As Hayek warns in Law, Legislation, and Liberty, it is precisely this overconfidence which has encouraged arguments for technocratic governance; for “the chief reason why modern man has become so unwilling to admit that the constitutional limitations on his knowledge form a permanent barrier to the possibility of a rational construction of the whole of society is his unbounded confidence in the powers of science.” Out of the great success of the sciences has not only arisen “pride” without limits, but even an “abuse and decline of reason” itself.
One of the main reasons for this is the assumption that, simply because the scientific method has been a success in the natural sciences, we could use the same methods in the social world. If we are able to conduct experiments and plan our scientific research to its minutest details, then it would be easy to guide society, the economy, and all its individuals as well.
This Scientism, this ideological and religious deference to science, ignores one crucial point, though: contrary to the natural sciences, society is made up of actual, self-determined human beings whose behavior can’t be predicted or planned like atoms, molecules, or amoebas. It, indeed, ignores the fact that humans have a free will which the natural world doesn’t have.
The social sciences are, as Hayek writes in his most notable critique of Scientism in The Counter-Revolution of Science, “concerned with man’s conscious or reflected action, actions where a person can be said to choose between various courses open to him.” Here, “the situation is essentially different” to the natural world.
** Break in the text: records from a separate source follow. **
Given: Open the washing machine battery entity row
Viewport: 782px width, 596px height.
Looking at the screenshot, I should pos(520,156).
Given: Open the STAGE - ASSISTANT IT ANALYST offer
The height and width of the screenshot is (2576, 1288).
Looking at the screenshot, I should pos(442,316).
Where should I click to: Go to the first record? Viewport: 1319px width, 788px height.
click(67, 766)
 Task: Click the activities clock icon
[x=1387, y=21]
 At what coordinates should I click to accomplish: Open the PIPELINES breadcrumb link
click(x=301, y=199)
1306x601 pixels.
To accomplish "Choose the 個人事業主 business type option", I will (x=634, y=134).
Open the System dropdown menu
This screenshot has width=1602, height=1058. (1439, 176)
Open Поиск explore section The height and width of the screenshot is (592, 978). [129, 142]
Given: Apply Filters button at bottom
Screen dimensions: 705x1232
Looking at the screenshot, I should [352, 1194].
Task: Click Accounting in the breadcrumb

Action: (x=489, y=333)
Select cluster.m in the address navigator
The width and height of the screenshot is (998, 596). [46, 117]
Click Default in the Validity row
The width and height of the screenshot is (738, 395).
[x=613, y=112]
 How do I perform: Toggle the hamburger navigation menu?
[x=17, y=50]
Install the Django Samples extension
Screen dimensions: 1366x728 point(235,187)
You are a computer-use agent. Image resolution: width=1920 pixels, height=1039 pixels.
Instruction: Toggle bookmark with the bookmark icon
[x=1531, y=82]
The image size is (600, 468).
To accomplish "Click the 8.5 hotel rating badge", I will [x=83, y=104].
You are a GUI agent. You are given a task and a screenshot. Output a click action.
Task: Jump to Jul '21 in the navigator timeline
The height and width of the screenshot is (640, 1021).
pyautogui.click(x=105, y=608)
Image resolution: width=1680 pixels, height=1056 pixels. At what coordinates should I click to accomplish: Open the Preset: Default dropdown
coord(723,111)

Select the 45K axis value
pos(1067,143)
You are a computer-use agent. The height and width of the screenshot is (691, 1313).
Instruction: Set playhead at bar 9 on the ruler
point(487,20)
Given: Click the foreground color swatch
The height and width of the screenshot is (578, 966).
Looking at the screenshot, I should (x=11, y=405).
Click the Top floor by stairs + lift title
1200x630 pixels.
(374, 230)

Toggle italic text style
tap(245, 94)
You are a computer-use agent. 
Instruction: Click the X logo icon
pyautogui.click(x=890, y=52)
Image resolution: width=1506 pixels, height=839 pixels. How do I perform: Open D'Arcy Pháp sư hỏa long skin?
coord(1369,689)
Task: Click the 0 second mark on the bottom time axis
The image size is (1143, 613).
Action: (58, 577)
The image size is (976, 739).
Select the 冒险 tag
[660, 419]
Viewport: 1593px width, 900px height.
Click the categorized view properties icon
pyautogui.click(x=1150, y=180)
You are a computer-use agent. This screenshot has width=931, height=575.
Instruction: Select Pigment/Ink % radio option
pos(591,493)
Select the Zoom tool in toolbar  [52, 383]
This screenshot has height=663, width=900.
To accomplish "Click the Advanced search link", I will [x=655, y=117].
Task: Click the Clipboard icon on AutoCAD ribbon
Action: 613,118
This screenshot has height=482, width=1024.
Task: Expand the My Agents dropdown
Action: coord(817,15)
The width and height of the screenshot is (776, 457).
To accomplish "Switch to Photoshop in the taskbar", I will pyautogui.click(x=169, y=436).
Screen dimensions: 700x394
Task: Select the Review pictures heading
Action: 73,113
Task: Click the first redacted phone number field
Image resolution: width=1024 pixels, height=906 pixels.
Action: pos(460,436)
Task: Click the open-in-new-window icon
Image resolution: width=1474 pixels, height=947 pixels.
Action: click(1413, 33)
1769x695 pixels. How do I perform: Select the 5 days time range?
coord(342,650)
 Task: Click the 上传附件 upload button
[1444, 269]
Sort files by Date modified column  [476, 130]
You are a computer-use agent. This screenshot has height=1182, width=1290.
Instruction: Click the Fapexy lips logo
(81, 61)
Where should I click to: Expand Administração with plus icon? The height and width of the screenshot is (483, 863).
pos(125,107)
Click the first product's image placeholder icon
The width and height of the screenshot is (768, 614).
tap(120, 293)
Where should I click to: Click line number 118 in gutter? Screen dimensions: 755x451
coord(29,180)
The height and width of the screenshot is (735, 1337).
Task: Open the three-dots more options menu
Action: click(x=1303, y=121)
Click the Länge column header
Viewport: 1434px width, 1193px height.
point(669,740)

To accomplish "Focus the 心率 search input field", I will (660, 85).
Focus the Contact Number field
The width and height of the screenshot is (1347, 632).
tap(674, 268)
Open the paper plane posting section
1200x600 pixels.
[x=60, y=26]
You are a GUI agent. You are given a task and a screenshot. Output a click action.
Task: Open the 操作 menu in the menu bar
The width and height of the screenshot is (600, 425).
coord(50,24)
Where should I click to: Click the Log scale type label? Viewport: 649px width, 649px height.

If we tried to explain it through the latter methods, “we would confine ourselves to less than we know about the situation.” Ironically, despite ever increasing available scientific data and information, we may even know less about the human person and behavior.
This “false theory of science and of rationality in which reason is abused” should not be underestimated, for it could, and has, led to “outright error” and, indeed, “collectivism.” If politicians—with the help of the “experts” who are engaged in the science—think they always have a “ready-made technique” at hand, “as if one needed only to follow some cooking recipes to solve all social problems,” the opportunities for government action and interventions would be practically limitless.
This has to ring particularly true at a time when health experts have been enabled to build a—hopefully only temporary—COVID authoritarian regime.
Indeed, all of our policy world has been built in the last year on the voice of science, on the insights made by epidemiologists, who often, as they themselves would probably admit particularly when it comes to the early stages of the pandemic—were clueless about what was happening. When decisions were to be made on new restrictions or mandates—or whether we could reclaim our ultimately constitutionally guaranteed rights—it was for the “experts” to make the decision. The result has been more than a year of restrictions that none of us could have ever imagined.
We obviously don’t know what Hayek would have said if he had lived during the COVID pandemic. But the crisis is a prime example of the warnings he already made several decades ago when he warned of elevating science beyond its purpose.
One might say, in the end, that Hayek would have probably taken great value in the findings of Dr. Anthony Fauci and all his colleagues around the world. But the decision on what the government does or not should have never been in the hands of these specialized “experts.”
Perhaps, then, by not indulging in the pretense of scientific knowledge, we would put the individual and his or her freedoms and dignity at the center again.
Kai Weiss
Kai Weiss is a Research Fellow at the Austrian Economics Center and a board member of the Hayek Institute.